Payment for Hospital Services

Part I – Payment for Hospital Services

Advantages and disadvantages of the hospital payment systems on cost containment and provider behavior

             A payment system is a contract providing health services to patients. Examples of such plans include Fee-for-Service, per Diem, The DRG-Based Payment System (i.e. Medicare’s Inpatient Prospective Payment System) and Capitation.

Fee-for- Service

            The Fee-for-Service plan is also known as indemnity health insurance. It offers maximum flexibility on the members’ choices for medical services; doctors and hospitals (Researchomatic). It is the most flexible plan since the patients can see a doctor wherever needed even outside the state for the insurance policy (Researchomatic). There are no waiting periods needed to seek advice and consultation of a specialist. However, the plan has the disadvantage of being the most expensive. There is also little attention provided for preventing medicine and care (WHO, 2007).

Per Diem

Per Diem is a daily payment plan. It encourages providers providing better services (Researchomatic). The hospitals are encouraged to increase the number of admissions and extend the length of stay. This works to enhance medical expenditure (WHO, 2007). The plan has the advantage of simple administration and more attention being accorded to the patients (WHO, 2007). The plan however does not give incentives to restrain costs. It therefore has the disadvantage of encouraging provision of less cost effective treatment because of its motivation to increase the number of admissions and the length of stay for patients (Researchomatic).

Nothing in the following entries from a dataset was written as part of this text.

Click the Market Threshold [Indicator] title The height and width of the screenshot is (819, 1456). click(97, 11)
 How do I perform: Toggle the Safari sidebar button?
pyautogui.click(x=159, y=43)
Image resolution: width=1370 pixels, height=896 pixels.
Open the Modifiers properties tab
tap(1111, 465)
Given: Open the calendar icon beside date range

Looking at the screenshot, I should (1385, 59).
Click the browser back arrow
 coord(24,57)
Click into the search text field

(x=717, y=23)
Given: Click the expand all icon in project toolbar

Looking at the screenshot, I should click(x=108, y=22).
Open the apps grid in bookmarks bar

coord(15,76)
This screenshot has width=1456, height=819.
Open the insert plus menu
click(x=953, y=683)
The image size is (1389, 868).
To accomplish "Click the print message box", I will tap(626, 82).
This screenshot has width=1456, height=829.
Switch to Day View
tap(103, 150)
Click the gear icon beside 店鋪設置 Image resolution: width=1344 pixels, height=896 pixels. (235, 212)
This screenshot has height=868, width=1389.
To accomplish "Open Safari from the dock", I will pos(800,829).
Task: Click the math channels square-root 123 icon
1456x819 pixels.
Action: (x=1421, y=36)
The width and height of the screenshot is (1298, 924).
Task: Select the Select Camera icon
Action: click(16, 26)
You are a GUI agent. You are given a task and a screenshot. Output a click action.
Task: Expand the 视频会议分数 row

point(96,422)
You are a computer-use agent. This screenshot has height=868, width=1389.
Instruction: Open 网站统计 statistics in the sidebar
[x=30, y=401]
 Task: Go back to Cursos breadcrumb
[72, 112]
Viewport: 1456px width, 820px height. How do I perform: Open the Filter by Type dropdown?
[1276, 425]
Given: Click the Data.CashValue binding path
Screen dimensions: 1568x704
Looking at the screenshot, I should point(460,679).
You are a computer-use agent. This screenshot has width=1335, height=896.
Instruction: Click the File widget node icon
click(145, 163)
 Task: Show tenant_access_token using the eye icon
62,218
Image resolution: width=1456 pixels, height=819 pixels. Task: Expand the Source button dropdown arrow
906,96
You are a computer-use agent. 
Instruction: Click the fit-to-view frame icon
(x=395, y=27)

The DRG- based payment system (For example, Medicare’s Inpatient Prospective Payment System)

            The DRG, short for Diagnostic Related Groups, classifies patients into groups economically and medically similar, expected to have comparable hospital resource use and costs (WHO, 2007). Providers are reimbursed at a fixed rate per discharge based on diagnosis, treatment and type of discharge (WHO, 2007). This plan has a strong incentive for cost containment. It encourages providers to deliver services that are as cost effective as possible within the shortest length of stay as possible. It thus reduces unnecessary care. Major concerns, however, that form the disadvantages of this plan are that of premature discharge, discrimination of patients with preference to low cost ones; this is because cost is monitored and there can therefore be the risk of undertreatment. This means that those patients at high risk may end up missing on quality health care since providers are in a bid to cut on cost. This is probably done at the expense of the quality of the health care given by the said health care providers.

Capitation

            In this plan, providers are paid a fixed amount of money depending on the number of patients. The providers therefore deliver a wide range of services (WHO, 2007). The scheme has the advantage of cost containment and is good in provision of preventive care. Capitation can be said to be the most cost effective plan. There are however concerns of underprovision of services especially within the high-risk groups. Another disadvantage is that there is an increase in the number of referrals to hospitals and specialists and the plan encourages provision of low quality care to the patients (Researchomatic).

            Given these advantages and disadvantages of health insurance plans used in the provision of health care, there are suggestions to make use of a hybrid of several of the plans rather than one of the plans. This is in order to take advantage of the benefits of each of the plans and at the same time provide cost effective health care that also takes into consideration the quality of health care provided by various health care providers.